Pictures stay out of the output. Return exactly the lines below from the one with "Select the 变频 value in 变频/定频 row" down to the one with "Viewport: 868px width, 364px height.", both included, and nothing more.

(Saved entries)
________________
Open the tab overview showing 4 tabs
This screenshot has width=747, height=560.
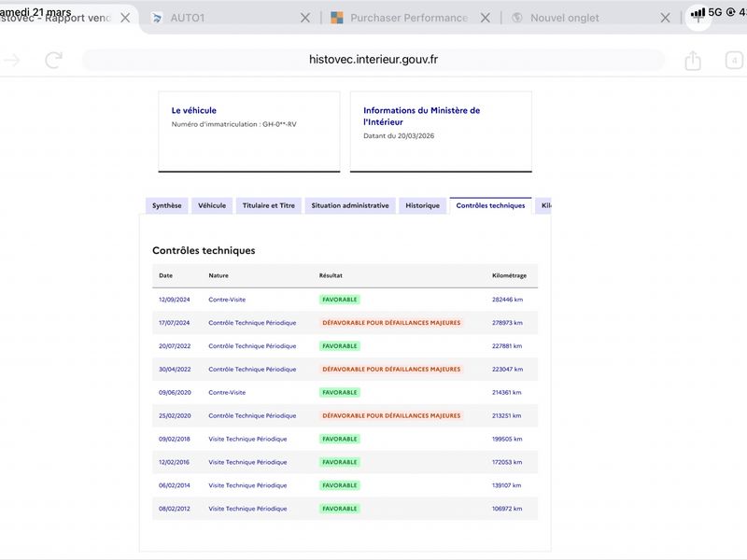click(x=735, y=61)

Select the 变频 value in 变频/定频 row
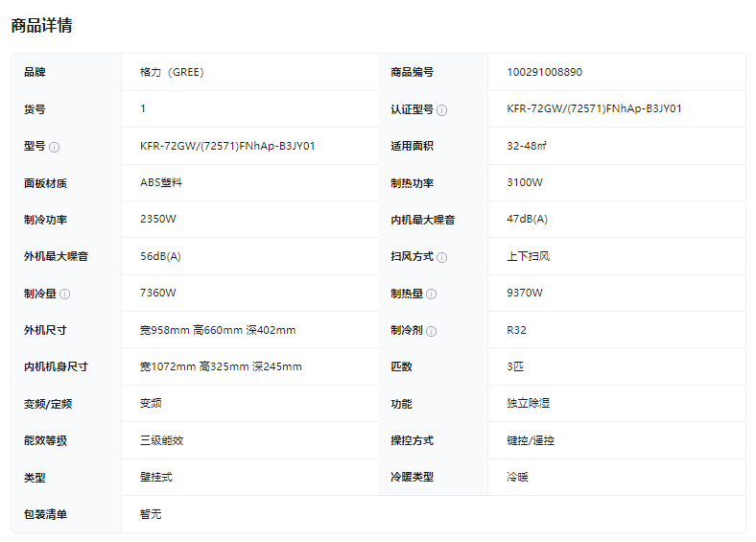[x=151, y=404]
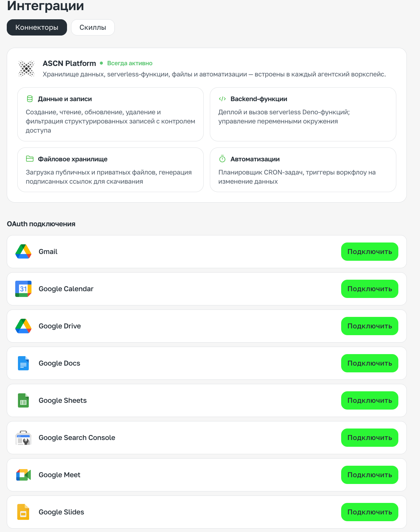
Task: Click the Google Search Console icon
Action: tap(23, 438)
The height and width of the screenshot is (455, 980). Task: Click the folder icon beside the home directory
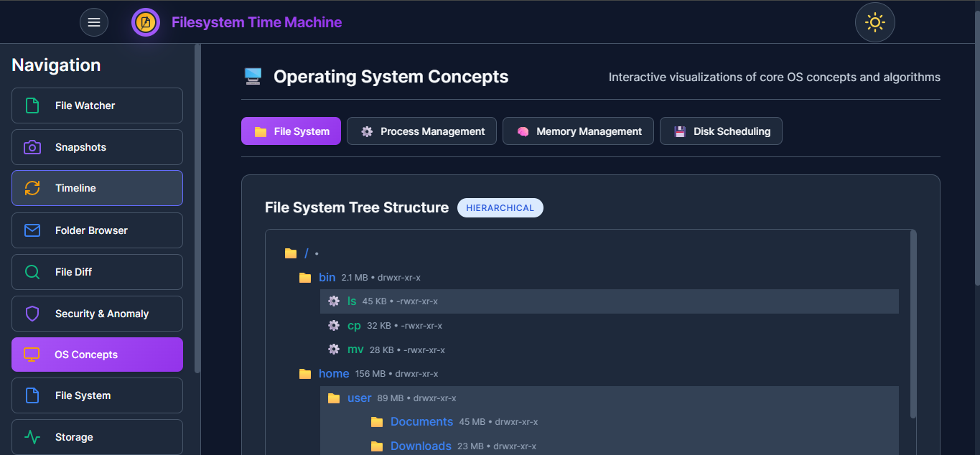pos(304,373)

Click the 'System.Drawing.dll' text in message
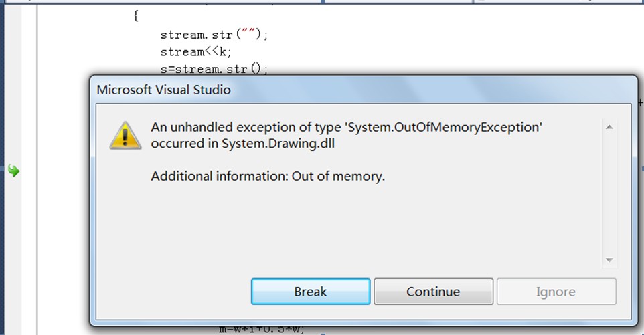click(x=278, y=144)
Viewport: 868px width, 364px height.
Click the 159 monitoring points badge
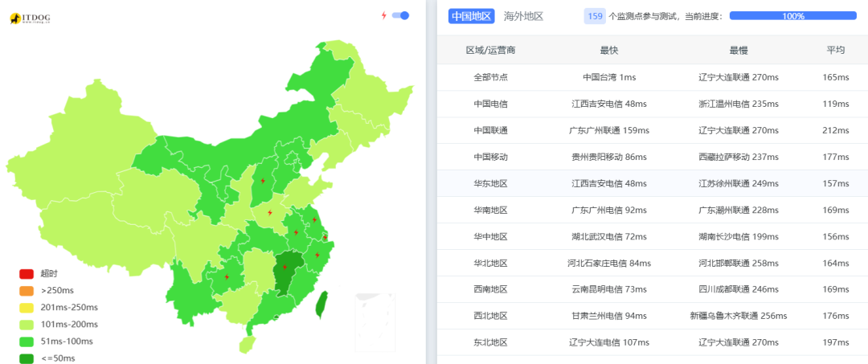(x=595, y=16)
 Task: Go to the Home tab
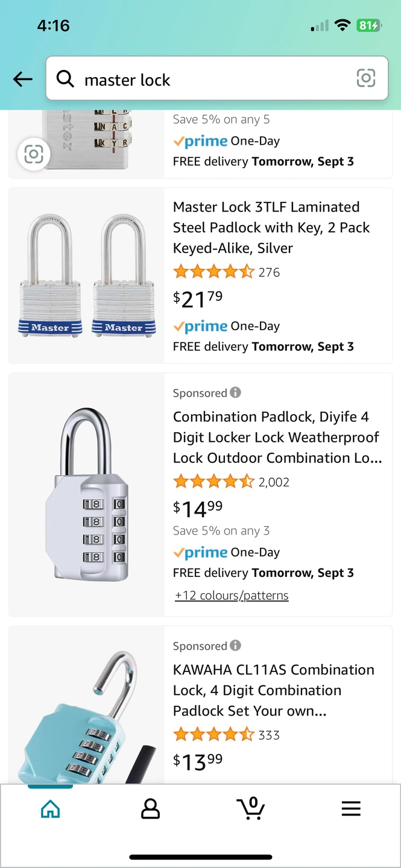(x=50, y=808)
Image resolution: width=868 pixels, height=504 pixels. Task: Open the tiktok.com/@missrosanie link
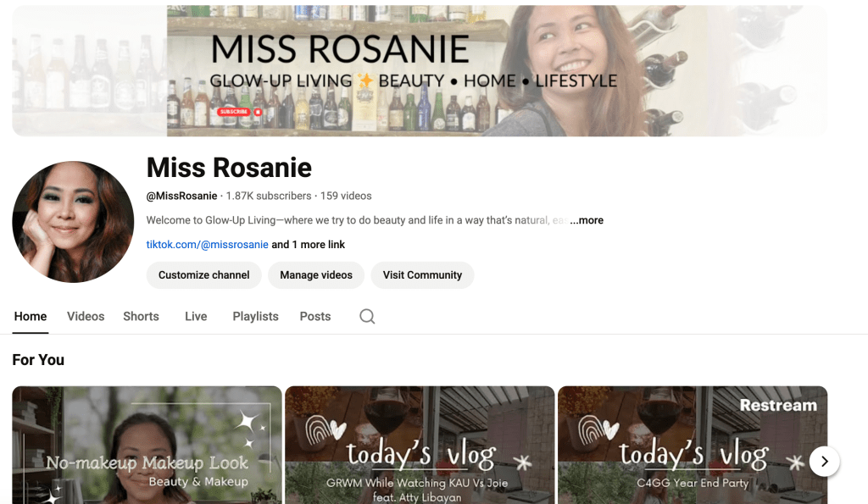pyautogui.click(x=207, y=245)
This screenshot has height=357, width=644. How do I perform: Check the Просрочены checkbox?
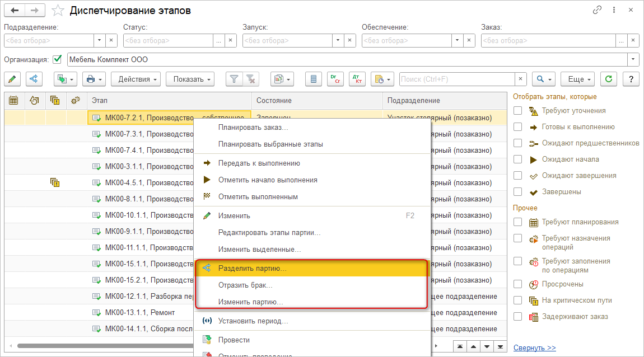(x=518, y=284)
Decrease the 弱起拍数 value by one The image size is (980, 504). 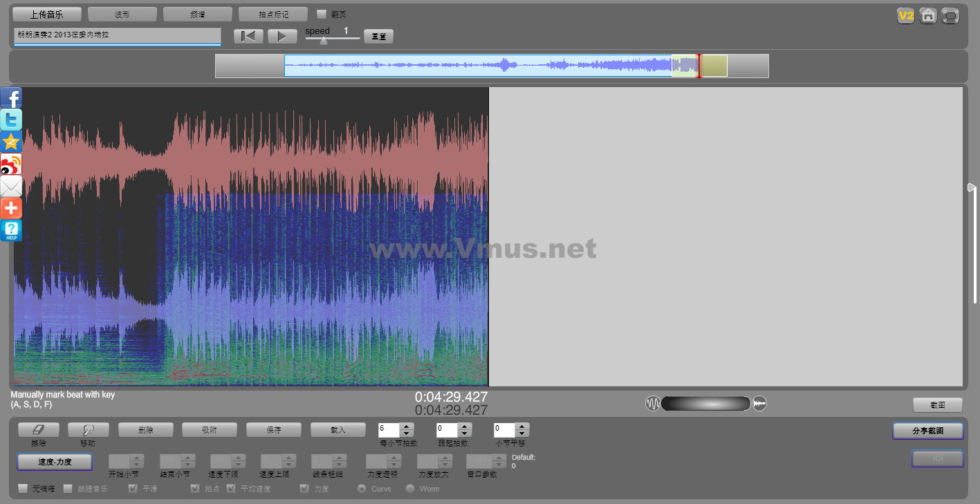coord(465,434)
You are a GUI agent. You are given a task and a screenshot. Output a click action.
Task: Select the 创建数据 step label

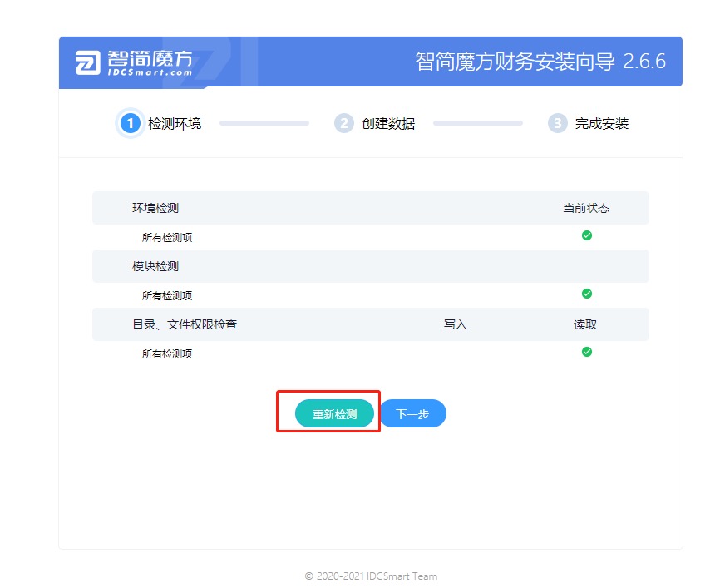388,123
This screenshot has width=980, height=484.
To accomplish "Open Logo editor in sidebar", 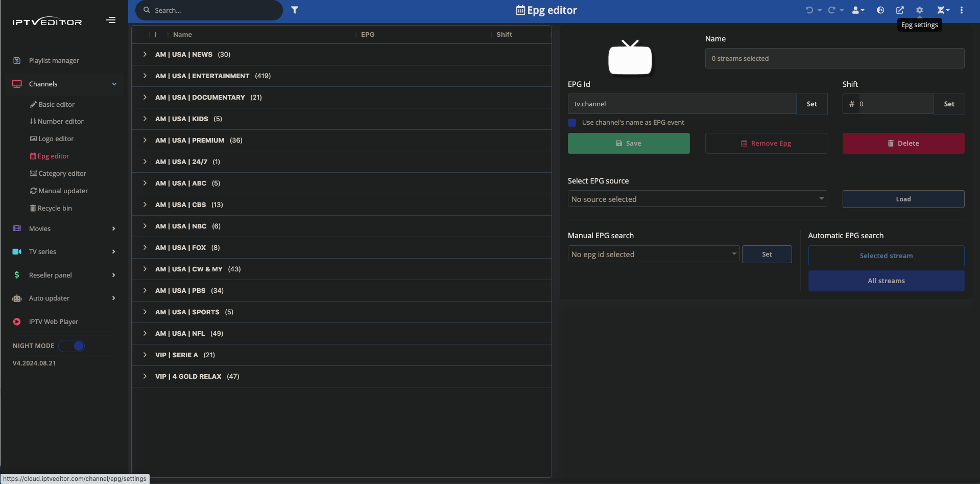I will coord(56,139).
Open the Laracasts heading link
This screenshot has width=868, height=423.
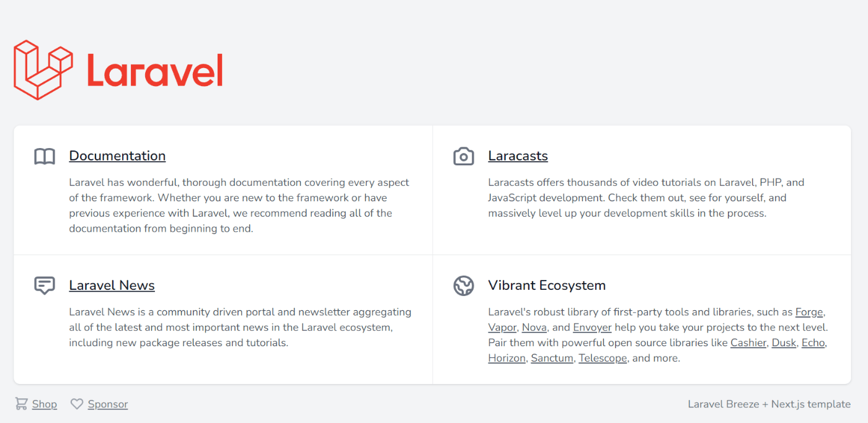(x=518, y=156)
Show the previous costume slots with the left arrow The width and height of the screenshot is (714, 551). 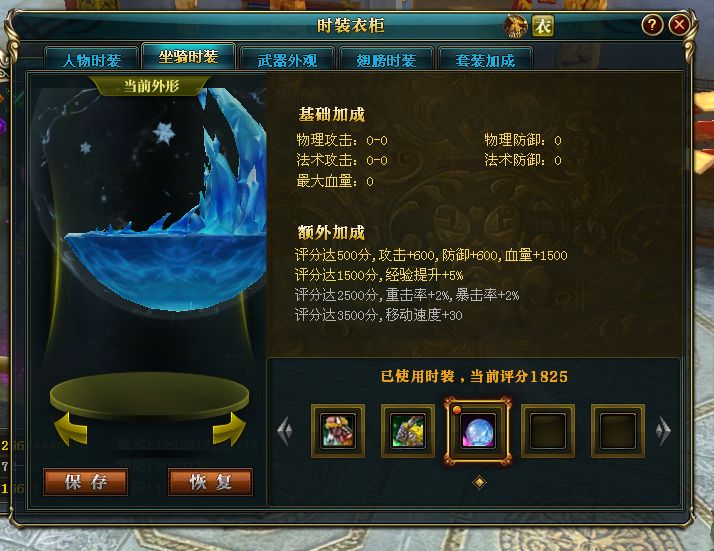285,430
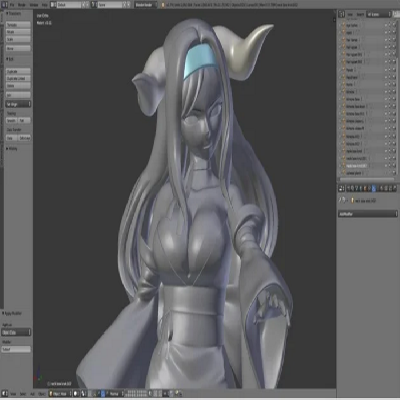Toggle eye visibility for the Horns object
The image size is (400, 400).
(x=386, y=84)
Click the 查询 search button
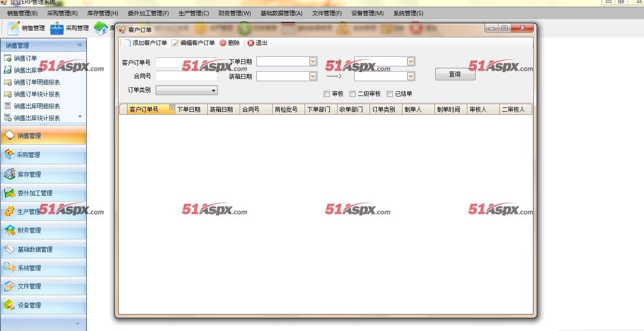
________________
• _Result of the exercise_
Select the 变频 value in 变频/定频 row
[x=151, y=404]
Task: Click the Google Search Console icon
Action: tap(23, 438)
The height and width of the screenshot is (455, 980). Task: Click the folder icon beside the home directory
pos(304,373)

Click the 'System.Drawing.dll' text in message
click(x=278, y=144)
Viewport: 868px width, 364px height.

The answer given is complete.